Among other things (including the search buglets I’ve been expecting and an added sepia tinge for pages older than a year), I decided to fundamentally change the way I render tables, for three reasons:

  • Most of the top 10 consistently popular pages on the site (i.e., the ones people keep coming back to) are my “link tables” for various resources (like the Clojure and Python pages)
  • Most of those pages are still written in Textile, which is much better than Markdown for rendering complex tables but is an order of magnitude slower at rendering them, as last week’s profiler diagram hinted at.
  • Maintaining those link pages has grown to be a colossal pain over the years, since I was effectively managing the markup instead of the data in those tables, and cleaning them up was a chore.

So I thought a bit about how I want to manage the data inside all that markup, and decided to go with moving all the table data to YAML, allowing for custom ordering and trivial formatting as well as private comments:

---
head:
  date: Date
  link: link 
  notes: Notes
# I can sort on specific columns, and will 
# eventually add the ability to reverse the sorting order
ordering: [-date, link, notes]
formats:
    link: <a href="{url}">{link}</a>
    date: {date:%Y}
types:
    date: date
body:
- date: 2018
  link: some page elsewhere
  url: http://acme.inc/foobar
  notes: |
    I can edit or append to this programmatically with zero 
    hassle, and even add markup down the line
# this will be grouped with the above
- date: 2018 
  notes: No link here, but no problem either, since the formatter will just null the link column

I don’t really like YAML, but it beats JSON for quick editing over SSH and helps me enforce a schema while preserving the ability to have big dollops of text to annotate resources.

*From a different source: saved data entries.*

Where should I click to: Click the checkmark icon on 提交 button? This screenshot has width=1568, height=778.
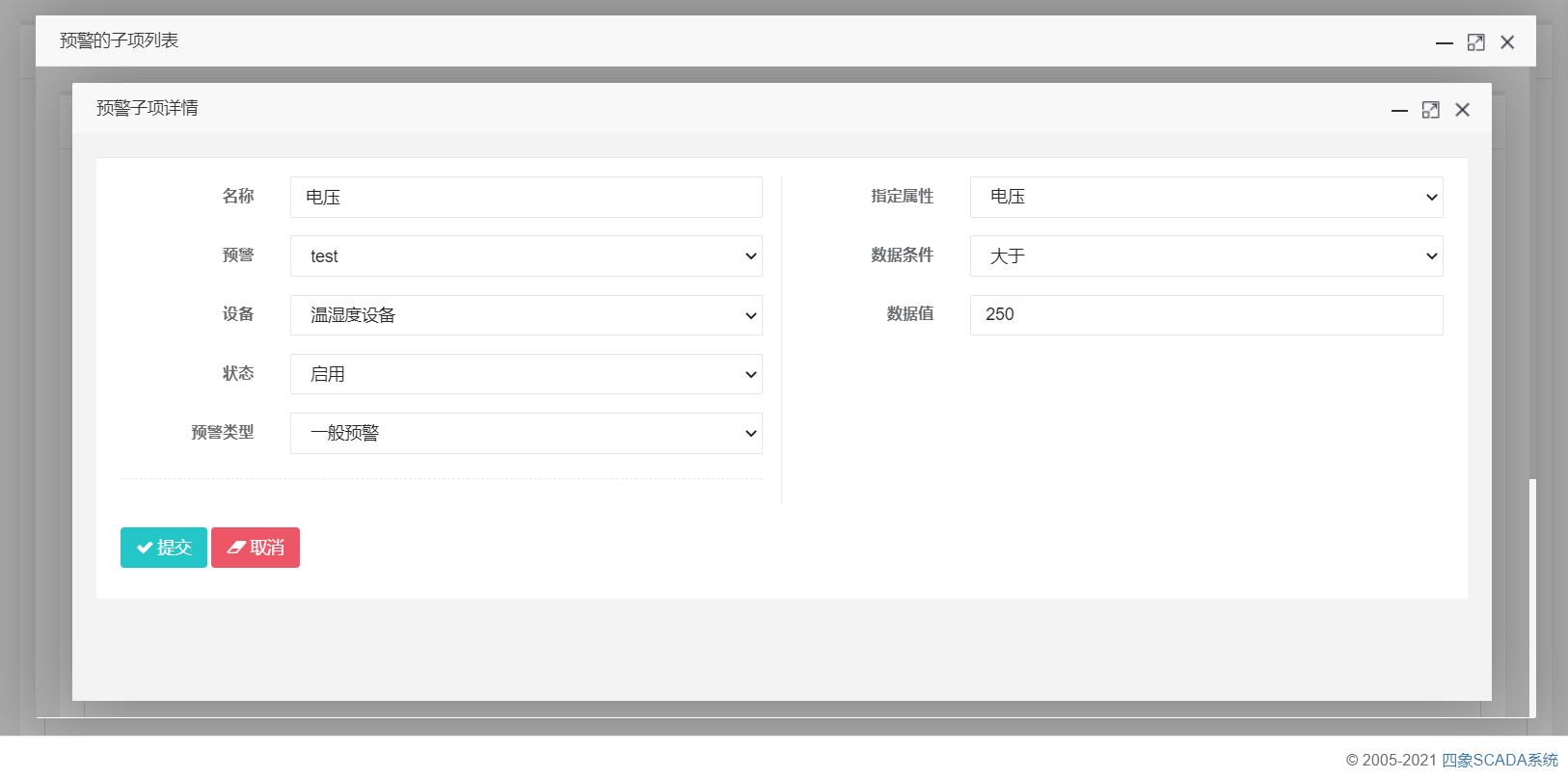coord(145,548)
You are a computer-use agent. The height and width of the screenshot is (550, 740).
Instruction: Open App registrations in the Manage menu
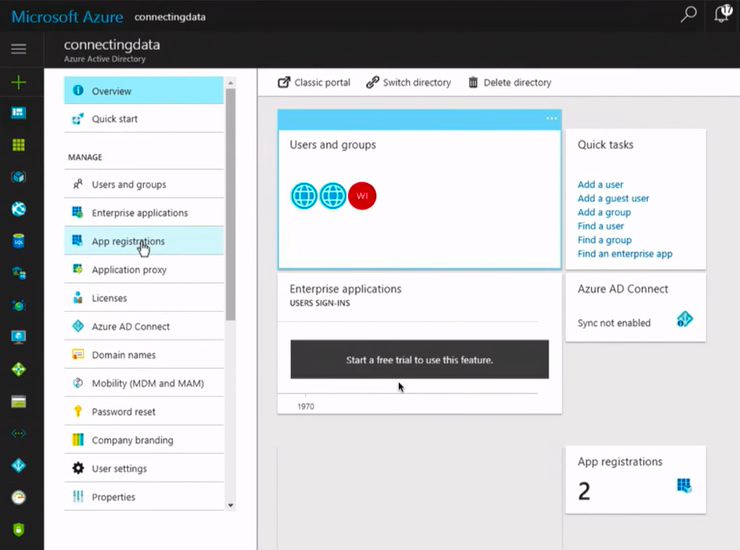click(128, 241)
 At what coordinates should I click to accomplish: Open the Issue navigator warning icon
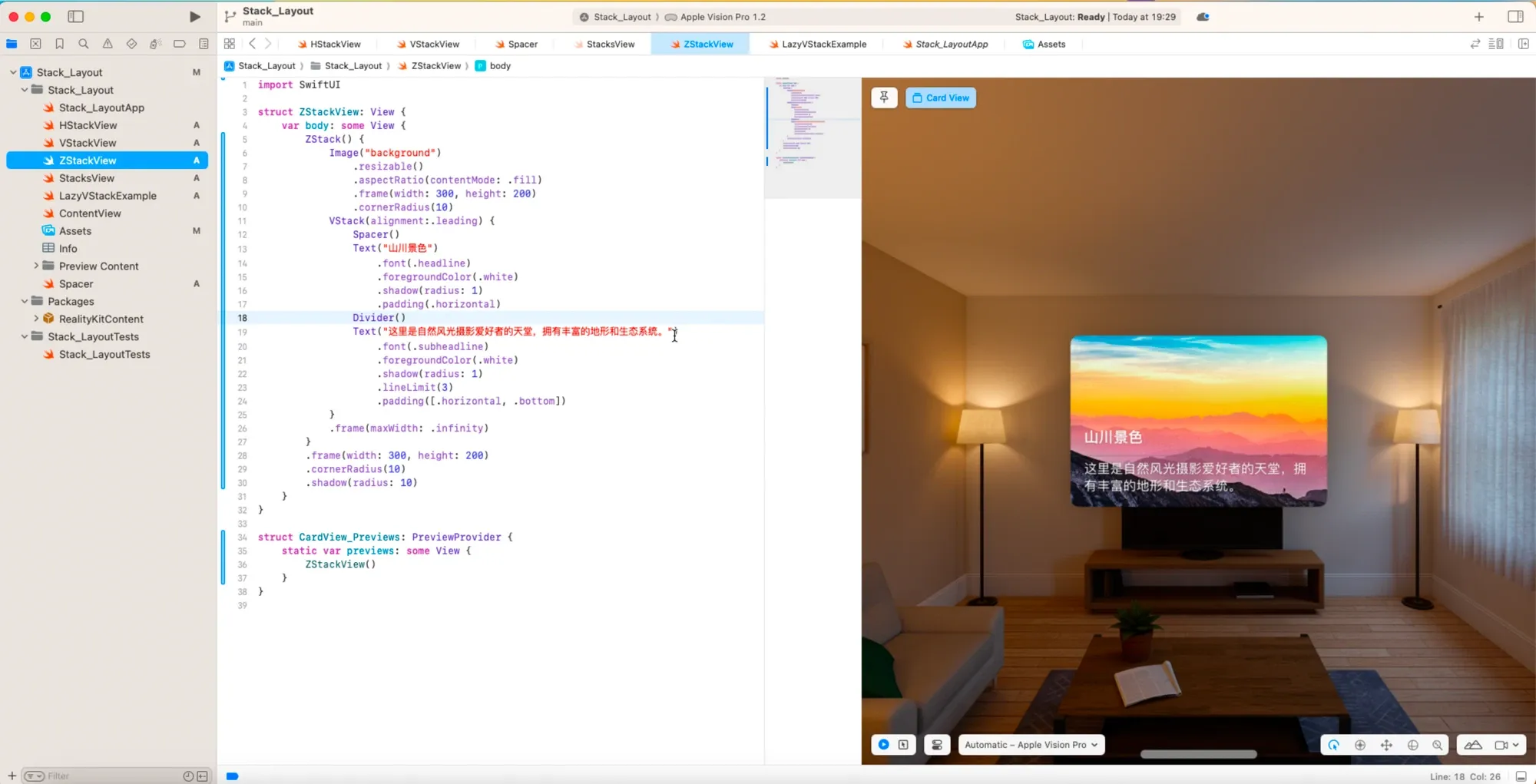point(108,44)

But it parses and renders much faster than Textile when using the C extensions to PyYAML, and makes it much easier to switch to something else down the line and consolidate the data across multiple sections of the site, possibly stuffing it into a ‘real’ database as necessary, and automating link checks for older content.

Data Migration

The painful bit, of course, is converting hundreds of tables across over 7.000 pages on this site, especially considering that, for aesthetic reasons, I always used rowspan to group together categories of resources in various ways–which makes the markup much harder to maintain, for starters, as well as utterly unfeasible to manually convert everything.

So, being fundamentally lazy, I injected a custom XML parser into the site’s rendering pipeline that dumps every table it comes across to a YAML file, and am letting this VM do first-pass conversions as visitors (and various web crawlers) visit each page.

This has the added benefit of making it obvious which are the pages most likely to benefit from the conversion, and turns each update into a trivial read through with occasional minor tweaks instead of a long, winding chore…